Света играла не так. Он постарался сосредоточиться. Вот она подносит к губам инструмент… Вот он следит, как флейта мягко, неуловимо скользит в пальцах… Потом перестает следить – сознание проваливается куда-то, будто в черную дыру. Душа наполняется мелодией – грустной, протяжной, словно плач…
У большеглазой скалолазочки Варвары так не получалось. Собственно, у неё не получалось совсем. Флейта издавала лишь жалобное шипение.
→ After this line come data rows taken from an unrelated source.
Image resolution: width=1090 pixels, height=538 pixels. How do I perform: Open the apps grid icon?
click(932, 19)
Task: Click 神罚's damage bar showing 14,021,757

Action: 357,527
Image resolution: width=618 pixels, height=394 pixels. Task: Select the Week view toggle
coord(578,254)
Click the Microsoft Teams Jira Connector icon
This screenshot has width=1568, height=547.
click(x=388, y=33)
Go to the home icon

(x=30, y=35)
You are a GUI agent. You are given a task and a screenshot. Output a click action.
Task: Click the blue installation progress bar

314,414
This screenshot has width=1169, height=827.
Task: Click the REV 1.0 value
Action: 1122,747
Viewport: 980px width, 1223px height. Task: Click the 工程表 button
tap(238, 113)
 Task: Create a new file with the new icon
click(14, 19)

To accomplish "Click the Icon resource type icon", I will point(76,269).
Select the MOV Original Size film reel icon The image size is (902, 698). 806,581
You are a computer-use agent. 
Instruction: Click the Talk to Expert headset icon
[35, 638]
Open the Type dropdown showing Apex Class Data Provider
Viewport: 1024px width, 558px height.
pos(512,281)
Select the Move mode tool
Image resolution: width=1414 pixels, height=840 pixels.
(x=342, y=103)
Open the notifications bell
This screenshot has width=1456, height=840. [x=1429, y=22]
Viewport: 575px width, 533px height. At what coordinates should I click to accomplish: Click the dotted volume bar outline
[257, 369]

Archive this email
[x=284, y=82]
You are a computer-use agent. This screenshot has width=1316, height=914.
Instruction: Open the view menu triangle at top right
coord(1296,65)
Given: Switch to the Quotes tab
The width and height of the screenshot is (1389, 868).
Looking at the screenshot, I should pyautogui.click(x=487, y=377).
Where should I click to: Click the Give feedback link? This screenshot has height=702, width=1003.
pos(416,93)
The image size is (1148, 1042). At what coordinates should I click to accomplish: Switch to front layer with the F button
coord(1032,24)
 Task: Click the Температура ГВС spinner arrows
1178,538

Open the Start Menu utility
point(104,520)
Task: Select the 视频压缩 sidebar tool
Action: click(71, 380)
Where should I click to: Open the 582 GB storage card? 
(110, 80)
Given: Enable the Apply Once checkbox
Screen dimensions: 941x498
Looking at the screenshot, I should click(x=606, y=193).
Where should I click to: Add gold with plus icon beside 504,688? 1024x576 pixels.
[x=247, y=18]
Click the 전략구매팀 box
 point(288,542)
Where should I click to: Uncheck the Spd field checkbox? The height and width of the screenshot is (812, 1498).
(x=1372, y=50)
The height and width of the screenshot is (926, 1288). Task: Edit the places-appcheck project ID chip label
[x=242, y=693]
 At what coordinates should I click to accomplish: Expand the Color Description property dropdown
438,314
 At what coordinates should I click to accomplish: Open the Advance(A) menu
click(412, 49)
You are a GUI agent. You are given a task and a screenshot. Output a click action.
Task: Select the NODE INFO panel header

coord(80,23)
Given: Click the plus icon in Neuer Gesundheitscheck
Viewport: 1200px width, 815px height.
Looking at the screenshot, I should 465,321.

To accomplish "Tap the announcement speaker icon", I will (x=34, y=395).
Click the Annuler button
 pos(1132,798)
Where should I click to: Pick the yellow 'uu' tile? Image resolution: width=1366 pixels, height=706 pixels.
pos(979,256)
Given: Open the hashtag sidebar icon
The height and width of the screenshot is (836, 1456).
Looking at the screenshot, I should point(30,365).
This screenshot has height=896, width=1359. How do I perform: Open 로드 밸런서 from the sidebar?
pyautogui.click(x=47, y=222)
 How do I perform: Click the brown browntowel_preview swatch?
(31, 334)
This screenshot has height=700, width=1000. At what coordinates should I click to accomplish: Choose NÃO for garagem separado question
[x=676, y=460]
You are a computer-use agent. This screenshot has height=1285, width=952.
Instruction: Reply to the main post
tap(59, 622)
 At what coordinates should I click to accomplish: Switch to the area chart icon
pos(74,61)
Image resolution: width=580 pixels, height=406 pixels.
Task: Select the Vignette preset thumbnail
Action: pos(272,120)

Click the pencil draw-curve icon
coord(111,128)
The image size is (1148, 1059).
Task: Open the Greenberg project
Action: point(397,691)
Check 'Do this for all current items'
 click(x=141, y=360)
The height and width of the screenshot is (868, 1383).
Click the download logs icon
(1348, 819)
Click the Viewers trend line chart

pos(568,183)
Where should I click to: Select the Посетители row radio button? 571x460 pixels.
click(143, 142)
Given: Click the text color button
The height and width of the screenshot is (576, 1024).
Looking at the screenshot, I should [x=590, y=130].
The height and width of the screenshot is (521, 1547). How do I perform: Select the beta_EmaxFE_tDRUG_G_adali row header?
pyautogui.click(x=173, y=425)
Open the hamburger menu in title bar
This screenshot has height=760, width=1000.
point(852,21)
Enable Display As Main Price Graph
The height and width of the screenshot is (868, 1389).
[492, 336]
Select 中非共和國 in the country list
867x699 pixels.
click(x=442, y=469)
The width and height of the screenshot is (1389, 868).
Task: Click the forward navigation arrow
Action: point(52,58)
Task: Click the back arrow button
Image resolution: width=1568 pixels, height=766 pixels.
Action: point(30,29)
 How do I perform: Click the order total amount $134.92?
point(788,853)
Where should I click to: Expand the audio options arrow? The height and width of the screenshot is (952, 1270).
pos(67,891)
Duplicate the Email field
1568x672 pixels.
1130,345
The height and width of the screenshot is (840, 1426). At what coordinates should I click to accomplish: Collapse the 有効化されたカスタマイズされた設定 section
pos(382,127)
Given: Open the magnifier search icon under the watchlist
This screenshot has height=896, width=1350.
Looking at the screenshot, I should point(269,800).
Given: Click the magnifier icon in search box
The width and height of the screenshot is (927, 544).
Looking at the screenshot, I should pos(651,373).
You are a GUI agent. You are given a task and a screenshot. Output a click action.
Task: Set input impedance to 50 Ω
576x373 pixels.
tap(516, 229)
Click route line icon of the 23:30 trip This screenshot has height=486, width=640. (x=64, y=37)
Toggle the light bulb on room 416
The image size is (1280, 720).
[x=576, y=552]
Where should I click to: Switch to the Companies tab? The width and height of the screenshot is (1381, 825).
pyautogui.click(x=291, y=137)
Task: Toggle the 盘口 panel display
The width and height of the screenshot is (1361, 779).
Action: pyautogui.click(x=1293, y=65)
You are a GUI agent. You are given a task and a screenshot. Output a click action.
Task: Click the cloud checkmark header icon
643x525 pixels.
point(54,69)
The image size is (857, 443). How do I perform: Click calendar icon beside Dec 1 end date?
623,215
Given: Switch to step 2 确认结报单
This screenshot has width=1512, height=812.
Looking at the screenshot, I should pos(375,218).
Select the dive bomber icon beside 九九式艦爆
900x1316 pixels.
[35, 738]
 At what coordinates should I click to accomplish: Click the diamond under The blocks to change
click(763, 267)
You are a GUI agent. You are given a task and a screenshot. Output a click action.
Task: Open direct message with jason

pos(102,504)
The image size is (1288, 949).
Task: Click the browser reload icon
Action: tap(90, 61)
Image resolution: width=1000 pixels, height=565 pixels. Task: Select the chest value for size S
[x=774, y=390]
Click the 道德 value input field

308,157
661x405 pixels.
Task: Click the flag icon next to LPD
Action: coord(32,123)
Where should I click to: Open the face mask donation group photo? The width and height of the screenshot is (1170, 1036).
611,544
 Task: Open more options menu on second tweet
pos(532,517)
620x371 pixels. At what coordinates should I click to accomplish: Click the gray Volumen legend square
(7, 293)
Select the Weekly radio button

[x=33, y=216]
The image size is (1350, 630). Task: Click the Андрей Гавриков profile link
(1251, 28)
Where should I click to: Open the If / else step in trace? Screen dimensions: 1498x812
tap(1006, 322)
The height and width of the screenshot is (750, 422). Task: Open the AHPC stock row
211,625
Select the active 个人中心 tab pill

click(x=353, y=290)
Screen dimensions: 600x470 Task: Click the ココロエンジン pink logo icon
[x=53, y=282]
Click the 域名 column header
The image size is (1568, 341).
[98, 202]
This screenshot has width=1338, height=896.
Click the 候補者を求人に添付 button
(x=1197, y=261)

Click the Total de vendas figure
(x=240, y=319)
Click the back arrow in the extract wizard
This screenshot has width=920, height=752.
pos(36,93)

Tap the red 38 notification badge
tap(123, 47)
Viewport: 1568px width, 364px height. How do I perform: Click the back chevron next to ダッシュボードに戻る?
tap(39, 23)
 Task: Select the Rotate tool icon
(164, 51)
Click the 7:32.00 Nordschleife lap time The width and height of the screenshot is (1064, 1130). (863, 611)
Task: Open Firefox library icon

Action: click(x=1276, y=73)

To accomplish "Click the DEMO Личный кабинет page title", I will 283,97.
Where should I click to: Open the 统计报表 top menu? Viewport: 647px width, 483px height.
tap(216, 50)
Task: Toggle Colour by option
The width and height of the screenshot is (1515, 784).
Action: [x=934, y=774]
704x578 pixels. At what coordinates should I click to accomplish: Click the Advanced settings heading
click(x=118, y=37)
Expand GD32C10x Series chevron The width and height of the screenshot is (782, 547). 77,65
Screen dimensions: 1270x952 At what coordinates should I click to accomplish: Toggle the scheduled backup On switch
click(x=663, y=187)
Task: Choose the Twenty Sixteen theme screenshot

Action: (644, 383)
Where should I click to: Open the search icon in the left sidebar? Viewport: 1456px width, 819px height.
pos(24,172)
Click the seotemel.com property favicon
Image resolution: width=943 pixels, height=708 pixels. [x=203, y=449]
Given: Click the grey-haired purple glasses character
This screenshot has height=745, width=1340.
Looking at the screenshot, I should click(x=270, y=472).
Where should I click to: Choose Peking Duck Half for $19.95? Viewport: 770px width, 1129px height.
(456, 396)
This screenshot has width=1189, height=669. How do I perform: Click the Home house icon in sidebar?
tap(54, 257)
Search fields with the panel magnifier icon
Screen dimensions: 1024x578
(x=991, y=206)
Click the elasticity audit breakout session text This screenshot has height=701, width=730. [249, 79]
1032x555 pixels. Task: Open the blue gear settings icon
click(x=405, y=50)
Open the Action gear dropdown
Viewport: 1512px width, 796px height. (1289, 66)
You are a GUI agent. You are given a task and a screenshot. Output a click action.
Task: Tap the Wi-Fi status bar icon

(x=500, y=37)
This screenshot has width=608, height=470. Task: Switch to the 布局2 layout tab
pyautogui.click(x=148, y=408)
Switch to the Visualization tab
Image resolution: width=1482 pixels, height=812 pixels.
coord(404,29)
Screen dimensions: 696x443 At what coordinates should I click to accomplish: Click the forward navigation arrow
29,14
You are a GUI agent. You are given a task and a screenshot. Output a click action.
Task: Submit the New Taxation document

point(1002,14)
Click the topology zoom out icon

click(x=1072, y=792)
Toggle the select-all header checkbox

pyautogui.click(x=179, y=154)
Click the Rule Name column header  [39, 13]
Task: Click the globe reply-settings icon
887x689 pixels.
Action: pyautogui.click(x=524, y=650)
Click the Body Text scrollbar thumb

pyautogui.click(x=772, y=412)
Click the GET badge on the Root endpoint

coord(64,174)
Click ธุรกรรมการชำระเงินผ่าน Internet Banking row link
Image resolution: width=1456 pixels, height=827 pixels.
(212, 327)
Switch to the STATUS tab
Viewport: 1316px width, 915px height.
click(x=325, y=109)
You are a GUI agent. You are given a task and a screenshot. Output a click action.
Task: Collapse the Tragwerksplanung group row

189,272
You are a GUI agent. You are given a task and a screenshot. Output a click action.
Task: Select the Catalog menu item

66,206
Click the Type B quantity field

– Отверстия наверху чем-то залеплены, – сердито сказала она: – Илом, что ли?
– Почему ты так решила?
– Не знаю. Но мне кажется, её испортил кто-то…
– Нарочно испортил!
– Нина Васильевна, мне нужно поговорить с Дашей.
Кларова поморщилась.
– Опять вы. Я думала, все уже закончилось.
– Я недолго.
На диване, открыв широкий беззубый рот, лежал чемодан. Юная Дарья деловито складывала туда свои наряды. Вещи Кларовой-старшей огромным тюком покоились рядом, накрытые яркой шалью.
– Съезжаете? – светски поинтересовался Сергей Павлович.
– Хорошего помаленьку. Прав был муж, в следующий отпуск поедем в Ялту, к морю. Надеюсь, хоть там не впутаюсь в уголовщину.
– Насчет уголовщины – это вы зря. Дело гораздо серьёзнее… Даша!
– Ну, – буркнула та, не прерывая своего занятия.
– Скажи мне ещё раз, в котором часу вы со Светой пришли с прогулки.
– Я говорила, пятнадцать минут десятого.
– Дядя Слава пришел до вас?
– Они с мамой сидели на диване…
– Прекратите! – взорвалась Нина Васильевна. – Как вам не стыдно! Она ещё ребенок.
– Когда ушла Света?
Даша задумалась,
– Сразу. Почти сразу…
– Через пять минут? Через десять?
– Может, и меньше. Я не засекала.
– Что было потом?
– Я пошла вниз, к дяде Андрею.
– К вахтеру Андрею Яковлевичу? – уточнил Туровский. – Тебя мама отослала?
– Нет, я сама.
Кларова-старшая вцепилась ему в рукав, словно разъяренная кошка.
– Не смейте! – Лицо её стало красным. Волосы растрепались, глаза метали молнии. – Не смейте! Ваши действия насквозь противозаконны!